» YOUR ASSIGNMENT: Only the closing part of the listing is wanted: reproduce exactly the line containing "Open the tag panel in sidebar" and all lines below it.
++++ MATERIAL FOR THIS TASK
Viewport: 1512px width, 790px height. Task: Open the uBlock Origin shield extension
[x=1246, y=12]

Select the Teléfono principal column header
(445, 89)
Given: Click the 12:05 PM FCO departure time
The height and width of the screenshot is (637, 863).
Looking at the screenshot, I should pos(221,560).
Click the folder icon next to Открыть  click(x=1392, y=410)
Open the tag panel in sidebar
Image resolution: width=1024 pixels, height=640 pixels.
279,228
++++++++
» ANSWER SPACE:
Open the tag panel in sidebar
Image resolution: width=1024 pixels, height=640 pixels.
279,228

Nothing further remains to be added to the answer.